> Selected extract:
'''

Abstract:
A sandwich panel with conductive cores (10,12) interposed between layers (14,16,18) of foam insulating material, particularly of polyurethane, supporting elements (22) provided with at least one pin (26) for connection to the cores, particularly lamps (24) supplied with electrical energy by these cores connected to a source of current, characterized in that the insulating foam material has an elasticity threshold at least equal to the maximum pressure exerted by one of the pins of an element (22) inserted in the foam.

Description:
CROSS REFERENCE TO RELATED APPLICATION 
     This is the 35 USC 371 national stage of international application PCT/FR97/01508 filed on Aug. 20, 1997, which designated the United States of America. 
     FIELD OF THE INVENTION 
     The present invention relates to panels with conductive cores disposed between layers of electrically insulating material. 
     BACKGROUND OF THE INVENTION 
     There are known panels with conductive cores which are used for example to supply lamps inserted in these panels. These panels comprise two layers of conductive material, generally a metallic sheet and three layers of insulating material so as to sandwich the conductive layers. The elements which are inserted in these panels comprise, either a single pin with two contact regions at two different heights corresponding to the depth of the conductive layers when the element is inserted to the hilt, or to separate pins each with a contact region of suitable height. 
     One application relates to use in stands at expositions. 
     Thus in this case, the exhibitors must display products by means of directed illumination and this from reduced numbers of electrical supply outlets. The panels with conductive cores require only one supply for an entire surface or even several surfaces in parallel or series. 
     Such panels have numerous other advantages, among which is the opportunity to change the position of one of the points of illumination or any other electrical component, the modification of the type of one of these components or again the addition or substraction of one of these components. 
     It is also known that such panels can be provided with coverings of different natures and different colors to harmonize these panels with the surroundings. 
     Another advantage of these panels is their light weight, which permits them to be handled and imparts great freedom to the arrangements. 
     These panels can also be cut and shaped, thus giving free rein to creativity. 
     The present applicant has also proposed conductive frames permitting associating such panels in series or rendering them portable. 
     There are known numerous processes for the production of such panels, disclosed in patent application WO 94/03947. 
     As a result of extensive research, the present invention provides a panel thus obtained, which overcome the following drawbacks. 
     Thus, if the panels presently produced operate and give complete satisfaction, there nevertheless remain imperfections over the long term concerning the contact. 
     In the course of time, an element, for example a single pin, inserted in the panel by means of its pin, becomes non-conductive. It suffices to reposition it immediately adjacently so that it will again operate. It will be noted that the pin serves both as a contact and as a conductor but also has a mechanical support for the element to which it is connected. 
     It is noted more particularly that the pins of complete circular cross-section can rotate in the panel, which, upon introduction, enlarges the penetration hole whilst permitting air to enter interrupting contact with the pin, the passage of current then forms aluminum oxide, forming an aluminate which is an insulator. This is facilitated by the fact that the pin is often touched with the fingers, thereby imparting supplemental moisture which accelerates the oxidation process.

'''

> Supplied material:
'''

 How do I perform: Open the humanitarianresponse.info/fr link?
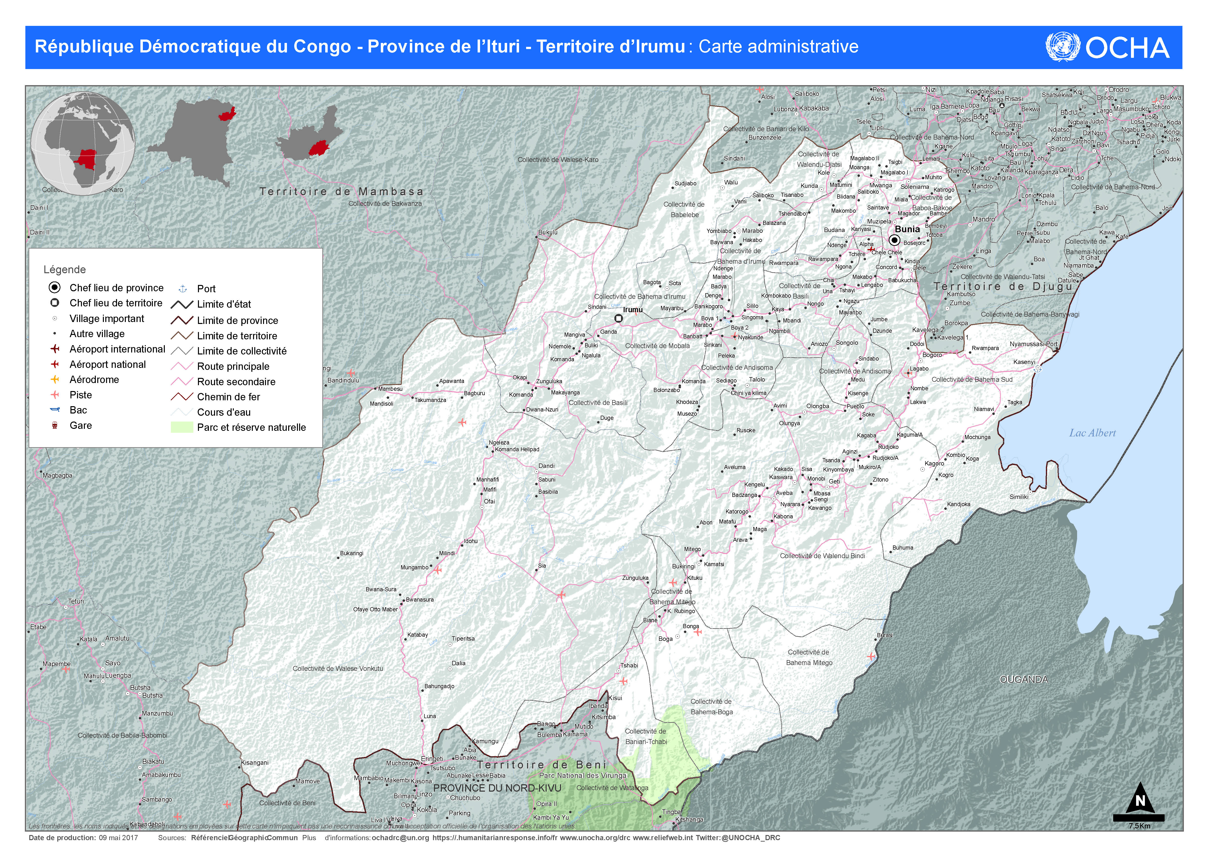495,838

'''

> Given request 1:
According to the patent excerpt, in which patent application are processes for producing such panels disclosed?
> Given request 2:
Rewrite the patent excerpt between "As a result" and "concerning the contact.", inclusive, swapping "imperfections" for "defects".
> Given request 3:
Summarize the patent excerpt in two sentences.
The lines above have no connection to the patent excerpt.

> Task output 1:
WO 94/03947

> Task output 2:
As a result of extensive research, the present invention provides a panel thus obtained, which overcome the following drawbacks. 
     Thus, if the panels presently produced operate and give complete satisfaction, there nevertheless remain defects over the long term concerning the contact.

> Task output 3:
The patent excerpt describes a sandwich panel whose conductive cores lie between layers of insulating foam, such as polyurethane, with an elasticity threshold at least equal to the maximum pressure exerted by the pin of an inserted element. It explains that known panels of this kind, used for example to supply lamps at exhibition stands, can lose contact over time because rotating pins enlarge their holes, admit air and allow an insulating aluminate to form.